#### [REQUEST]
Reproduce every one of the following entries verbatim, without altering any line.

#### [AVAILABLE RECORDS]
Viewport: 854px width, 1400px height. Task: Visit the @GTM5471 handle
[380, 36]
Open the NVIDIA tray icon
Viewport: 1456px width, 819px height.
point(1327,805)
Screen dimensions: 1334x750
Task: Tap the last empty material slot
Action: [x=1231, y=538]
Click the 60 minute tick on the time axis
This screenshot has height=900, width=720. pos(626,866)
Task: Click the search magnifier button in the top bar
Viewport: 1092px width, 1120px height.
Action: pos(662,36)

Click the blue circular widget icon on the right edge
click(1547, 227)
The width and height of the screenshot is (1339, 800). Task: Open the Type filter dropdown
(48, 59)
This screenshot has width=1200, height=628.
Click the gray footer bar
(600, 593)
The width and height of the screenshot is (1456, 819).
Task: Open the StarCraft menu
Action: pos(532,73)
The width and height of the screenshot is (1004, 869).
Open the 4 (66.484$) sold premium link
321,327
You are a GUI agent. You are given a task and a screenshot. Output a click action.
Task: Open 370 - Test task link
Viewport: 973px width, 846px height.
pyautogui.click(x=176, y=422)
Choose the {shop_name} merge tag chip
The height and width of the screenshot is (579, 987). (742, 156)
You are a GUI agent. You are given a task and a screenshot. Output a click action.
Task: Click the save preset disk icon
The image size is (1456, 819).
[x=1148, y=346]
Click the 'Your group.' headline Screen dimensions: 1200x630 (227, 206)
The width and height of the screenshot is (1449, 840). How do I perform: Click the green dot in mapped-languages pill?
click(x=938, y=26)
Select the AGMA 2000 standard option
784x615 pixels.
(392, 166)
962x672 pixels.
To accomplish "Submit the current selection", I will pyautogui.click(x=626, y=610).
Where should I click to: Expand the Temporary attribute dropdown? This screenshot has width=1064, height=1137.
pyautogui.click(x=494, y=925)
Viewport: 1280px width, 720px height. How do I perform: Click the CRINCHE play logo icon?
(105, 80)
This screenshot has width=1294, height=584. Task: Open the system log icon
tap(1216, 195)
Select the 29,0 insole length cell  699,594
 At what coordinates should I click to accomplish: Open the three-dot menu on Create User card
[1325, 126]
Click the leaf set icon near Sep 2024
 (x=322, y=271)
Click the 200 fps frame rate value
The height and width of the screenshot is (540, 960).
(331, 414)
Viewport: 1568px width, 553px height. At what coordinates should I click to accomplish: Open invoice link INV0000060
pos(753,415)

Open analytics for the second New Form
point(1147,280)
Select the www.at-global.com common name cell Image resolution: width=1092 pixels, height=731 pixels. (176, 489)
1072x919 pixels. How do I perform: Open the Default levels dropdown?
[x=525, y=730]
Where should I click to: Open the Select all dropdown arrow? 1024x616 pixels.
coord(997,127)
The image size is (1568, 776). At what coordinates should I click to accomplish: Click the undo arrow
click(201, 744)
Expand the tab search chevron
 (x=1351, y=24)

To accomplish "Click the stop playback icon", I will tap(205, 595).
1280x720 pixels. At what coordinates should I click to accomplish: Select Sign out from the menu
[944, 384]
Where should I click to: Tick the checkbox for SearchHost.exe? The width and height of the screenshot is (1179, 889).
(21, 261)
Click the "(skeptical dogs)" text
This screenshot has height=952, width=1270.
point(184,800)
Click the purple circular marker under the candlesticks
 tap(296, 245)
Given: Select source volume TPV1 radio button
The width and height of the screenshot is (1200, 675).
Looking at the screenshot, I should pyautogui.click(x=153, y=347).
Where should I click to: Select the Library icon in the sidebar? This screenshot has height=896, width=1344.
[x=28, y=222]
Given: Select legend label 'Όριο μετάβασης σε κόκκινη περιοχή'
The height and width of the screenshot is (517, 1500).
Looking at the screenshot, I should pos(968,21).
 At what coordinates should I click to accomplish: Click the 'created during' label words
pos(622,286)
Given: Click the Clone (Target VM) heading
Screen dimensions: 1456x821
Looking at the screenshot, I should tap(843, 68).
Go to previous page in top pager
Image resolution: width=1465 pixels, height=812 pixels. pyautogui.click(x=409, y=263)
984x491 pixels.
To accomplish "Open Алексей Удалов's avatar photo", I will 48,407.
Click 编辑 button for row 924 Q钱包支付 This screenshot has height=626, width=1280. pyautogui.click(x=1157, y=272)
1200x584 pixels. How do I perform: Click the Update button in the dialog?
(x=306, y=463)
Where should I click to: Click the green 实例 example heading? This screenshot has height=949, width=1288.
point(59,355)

#### [RESPONSE TO THE TASK]
Viewport: 854px width, 1400px height. Task: Visit the @GTM5471 handle
[380, 36]
Open the NVIDIA tray icon
Viewport: 1456px width, 819px height.
point(1327,805)
Screen dimensions: 1334x750
Task: Tap the last empty material slot
Action: [x=1231, y=538]
Click the 60 minute tick on the time axis
This screenshot has height=900, width=720. pos(626,866)
Task: Click the search magnifier button in the top bar
Viewport: 1092px width, 1120px height.
Action: pos(662,36)

Click the blue circular widget icon on the right edge
click(1547, 227)
The width and height of the screenshot is (1339, 800). Task: Open the Type filter dropdown
(48, 59)
This screenshot has width=1200, height=628.
Click the gray footer bar
(600, 593)
The width and height of the screenshot is (1456, 819).
Task: Open the StarCraft menu
Action: pos(532,73)
The width and height of the screenshot is (1004, 869).
Open the 4 (66.484$) sold premium link
321,327
You are a GUI agent. You are given a task and a screenshot. Output a click action.
Task: Open 370 - Test task link
Viewport: 973px width, 846px height.
pyautogui.click(x=176, y=422)
Choose the {shop_name} merge tag chip
The height and width of the screenshot is (579, 987). (742, 156)
You are a GUI agent. You are given a task and a screenshot. Output a click action.
Task: Click the save preset disk icon
The image size is (1456, 819).
[x=1148, y=346]
Click the 'Your group.' headline Screen dimensions: 1200x630 (227, 206)
The width and height of the screenshot is (1449, 840). How do I perform: Click the green dot in mapped-languages pill?
click(x=938, y=26)
Select the AGMA 2000 standard option
784x615 pixels.
(392, 166)
962x672 pixels.
To accomplish "Submit the current selection", I will pyautogui.click(x=626, y=610).
Where should I click to: Expand the Temporary attribute dropdown? This screenshot has width=1064, height=1137.
pyautogui.click(x=494, y=925)
Viewport: 1280px width, 720px height. How do I perform: Click the CRINCHE play logo icon?
(105, 80)
This screenshot has width=1294, height=584. Task: Open the system log icon
tap(1216, 195)
Select the 29,0 insole length cell  699,594
 At what coordinates should I click to accomplish: Open the three-dot menu on Create User card
[1325, 126]
Click the leaf set icon near Sep 2024
 (x=322, y=271)
Click the 200 fps frame rate value
The height and width of the screenshot is (540, 960).
(331, 414)
Viewport: 1568px width, 553px height. At what coordinates should I click to accomplish: Open invoice link INV0000060
pos(753,415)

Open analytics for the second New Form
point(1147,280)
Select the www.at-global.com common name cell Image resolution: width=1092 pixels, height=731 pixels. (176, 489)
1072x919 pixels. How do I perform: Open the Default levels dropdown?
[x=525, y=730]
Where should I click to: Open the Select all dropdown arrow? 1024x616 pixels.
coord(997,127)
The image size is (1568, 776). At what coordinates should I click to accomplish: Click the undo arrow
click(201, 744)
Expand the tab search chevron
 (x=1351, y=24)

To accomplish "Click the stop playback icon", I will tap(205, 595).
1280x720 pixels. At what coordinates should I click to accomplish: Select Sign out from the menu
[944, 384]
Where should I click to: Tick the checkbox for SearchHost.exe? The width and height of the screenshot is (1179, 889).
(21, 261)
Click the "(skeptical dogs)" text
This screenshot has height=952, width=1270.
point(184,800)
Click the purple circular marker under the candlesticks
 tap(296, 245)
Given: Select source volume TPV1 radio button
The width and height of the screenshot is (1200, 675).
Looking at the screenshot, I should pyautogui.click(x=153, y=347).
Where should I click to: Select the Library icon in the sidebar? This screenshot has height=896, width=1344.
[x=28, y=222]
Given: Select legend label 'Όριο μετάβασης σε κόκκινη περιοχή'
The height and width of the screenshot is (517, 1500).
Looking at the screenshot, I should pos(968,21).
 At what coordinates should I click to accomplish: Click the 'created during' label words
pos(622,286)
Given: Click the Clone (Target VM) heading
Screen dimensions: 1456x821
Looking at the screenshot, I should tap(843, 68).
Go to previous page in top pager
Image resolution: width=1465 pixels, height=812 pixels. pyautogui.click(x=409, y=263)
984x491 pixels.
To accomplish "Open Алексей Удалов's avatar photo", I will 48,407.
Click 编辑 button for row 924 Q钱包支付 This screenshot has height=626, width=1280. pyautogui.click(x=1157, y=272)
1200x584 pixels. How do I perform: Click the Update button in the dialog?
(x=306, y=463)
Where should I click to: Click the green 实例 example heading? This screenshot has height=949, width=1288.
point(59,355)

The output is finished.